I'm probably going to end up compromising and leaving a fully evolved pokemon on the team at this rate.
Anyway: does anyone think it's possible to figure out how to evolve special pokemon in the fourth-gen? Happiness evolutions aren't a big deal, since they'll generally occur by themselves, and any stone evolutions can be figured out by trial and error.
But I think players were hitting the upper edge of what can be reasonably figured out in-game back in the second generation, and even then, I don't think all of the item+trade evolutions were possible to figure out unless you'd played the first generation and so could easily intuit that onix not evolving in the first generation, a steel coat item, and a new steel form, were connected. By the third gen, even assuming you somehow successfully worked out that milotic evolve by beauty, odds are you couldn't get the score high enough on a given feebas to evolve and would probably take the failure as a sign your guess was wrong, rather than that you needed to catch a feebas that liked a certain flavor of pokeblock, then get special berries, etc.
To put this in perspective, in the first game, there were four special pokemon. They all were three-stage. There were in-game comments about the fact trading pokemon made some evolve, and an in-game demonstration where you saw two kids trading and one mentioning that the graveler had evolved by doing so, and later in Yellow you could trade for a machoke that would demonstrate this directly.

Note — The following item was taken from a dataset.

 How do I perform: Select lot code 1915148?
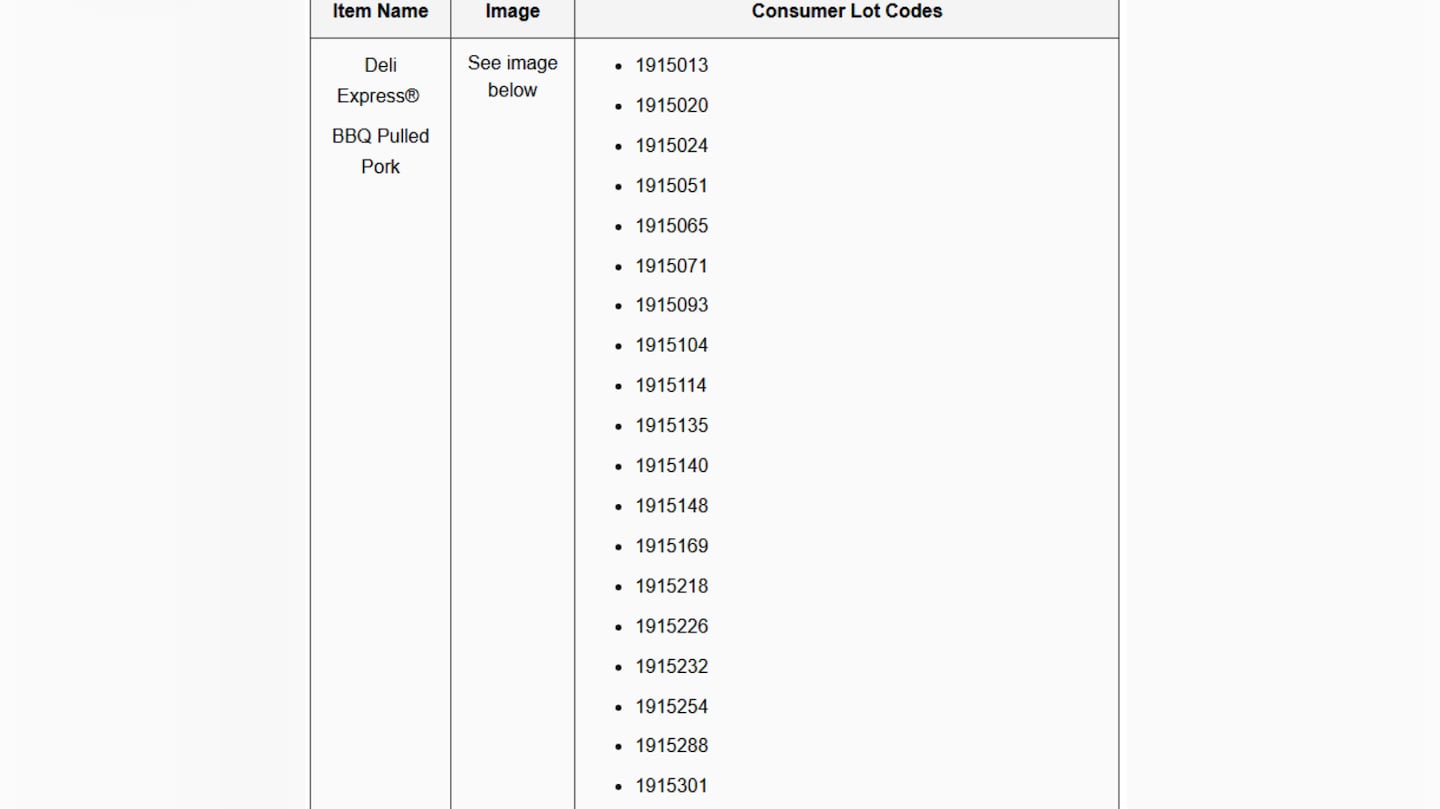click(x=671, y=505)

Other trainer characters would remark about having a pokemon of that kind and how it hadn't evolved, mentioning that maybe there was something else that you needed.
How are you supposed to figure out that, say, combee evolves, but only if it's female, especially given that you'll probably never get a female combee unless you deliberately set out to get one in the first place? Or identify which of the dozen item/trade combinations apply to which of the hundreds of pokemon? I know there's the internet, but it seems like the game is made now with the assumption you'll use internet guides, so they can make things as convoluted and unlikely as possible. The closest we get to hints are things like a girl who trades her haunter with an everstone attached, which seems like it's just to taunt experienced players and work off their assumptions rather than to clue in new players.
no subject
That is, unless you've kept your starter or something.
Oh, and there's also the question as to why you're switching out so much (I'm guessing that it's FOR SCIENCE?).
no subject
As to why, it's so I can raise and evolve as many pokemon as possible. It's an okay tactic most of the game but starts to really kill you near the end. Along the same lines, I played through Pokemon XD purifying pokemon only through battles, dropping them off my team once they were purified (even if I didn't have any new shadow pokemon), and using them in order of capture, so pretty soon I had enough of a backlog that I was fighting pokemon ten levels above me.
People who think pokemon games aren't challenging don't give enough credit to people who are willing to idiotically hobble themselves for no real reason.
no subject
It's probably a LITTLE more doable in XD because (IIRC) they throw some stellar 'mons at you later in the game (though just catching them is probably a headache), but in a standard game... yikes. Especially given how the games have that nasty tendency of suddenly jacking up the difficulty the second you get to the Elite 4/5/6/etc.
... speaking of which, how ARE you going to deal with the Elites? Are you just going to keep using whatever monsters you have on hand, or are you going to slap together a group from your favorites (such as they are)?
no subject
With the elite, I assemble a mix of whatever legendary is accessible with a balanced team out of the highest level pokemon I raised.
Then I lose a lot for the next five hours, spend all my money on healing items, somehow manage to get through the elite four and finally win by a hair.
Since I'm hitting that point in the game now, at the seventh gym, I'm probably going to have start seriously raising a team about now. (I've burned through about thirty revives already.)